Sarah Palin's Parlor
One can only imagine the entrance to Sarah Palin's Parlor. Likely it is homey, filled with the smell of freshly cook jam, and the stuffed and mounted relics of her gamesmanship - perhaps like the picture featured below.
The photograph was taken in the parlor of the Chateau Tivoli in San Francisco while shooting film trailer for scene in “The House on Black Lake”. In novel protagonist Alexandra Brighton is ushered into the stately summer home of Ruth and Ramey Sandeley and is aghast to see the lineup of exotic animal head trophies and artifacts decorating the elegant room. Ruth tells Alexandra that her husband believes when you look into a powerful animal’s eyes and take its life you are bound forever. Of course, this is not a good omen for Alexandra.

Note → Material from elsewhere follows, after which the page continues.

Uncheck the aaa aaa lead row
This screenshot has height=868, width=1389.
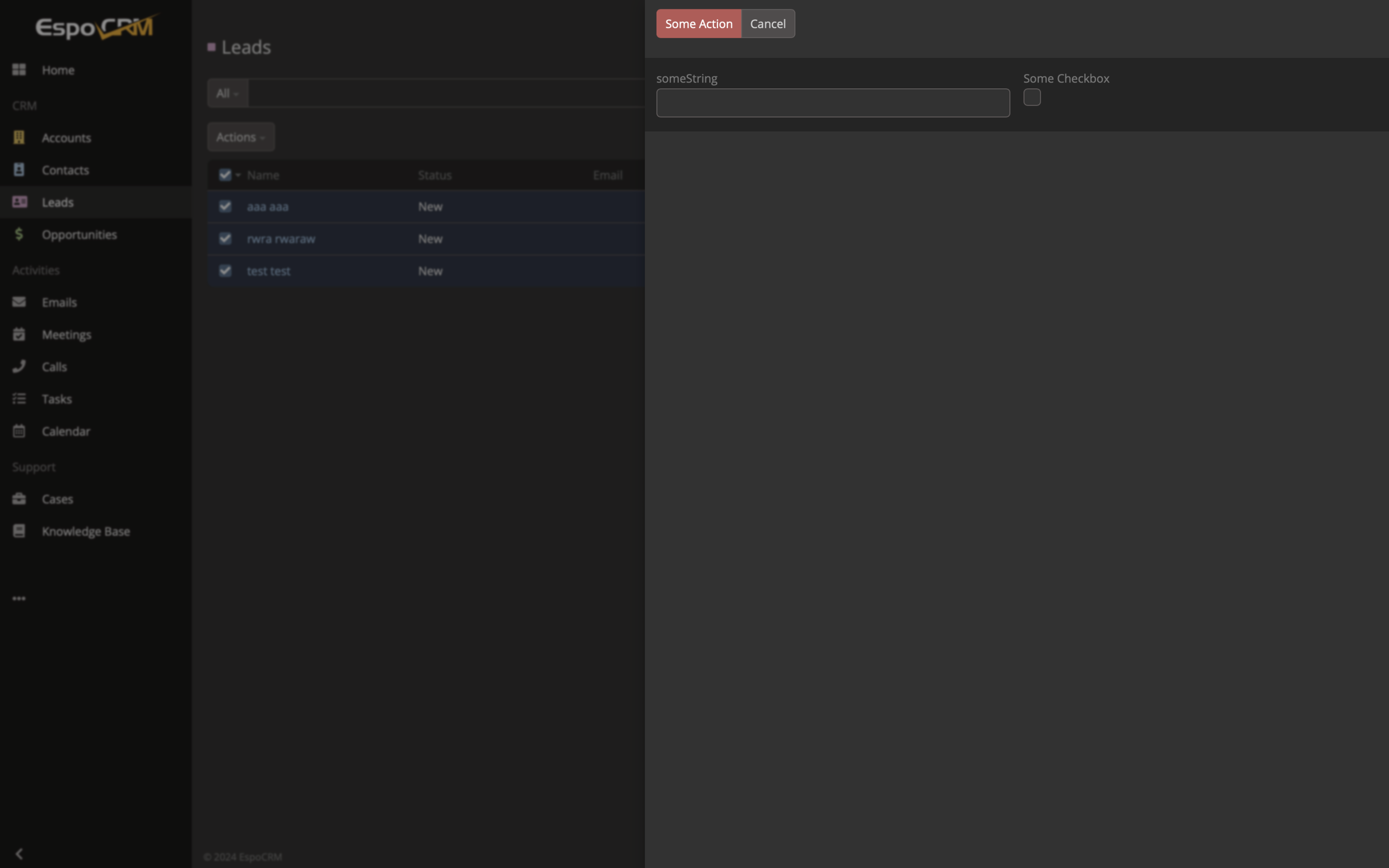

Most hunters keep a souvenir of victims when they kill for sport, and not for survival. Yet, rarely do women lust for blood. “A woman gives life, and God, the father, takes it”, Ramey informs Alexandra. In the course of her journey she is betrayed by women with a thirst for second hand power and ultimately led into a patriarchal trap. Sarah Palin's hunting partner is not her mother, sister, or girl friend - it is her father. In her videotaped journey she finds a pioneer soul sister squatting in the depths of the Antarctic, who sews her own flesh wounds and professes to love blood and guts in the manner in which other woman covet jewels. She is not a not bold feminist in a frontier land, but rather a conservative leader in a modern world. She does not shoot for sustenance, but rather for the glory of the kill, and the camera that records the killings seeps a taste of the barbaric into mainstream experience. A female who gives and takes life for sport is clearly an anomaly, in all of nature. Dominance cannot succeed without its hand maidens, and there are rewards for those who are willing to play the game. What the protagonist in the story does not realize is that she is the trophy. In the course mankind's recorded history the display of a sacrificed victim has always been a symbol of power and domination.
Perhaps it is time for Sarah to clean her parlor of the relics of domination and fill it with trophies of empowerment. When she puts down the rifle and embraces mother earth, all creatures will feel more secure. A female role model that embodies the unique powers of the feminine, while igniting the loftier attributes of the male, carries the hope of a remarkable new world order.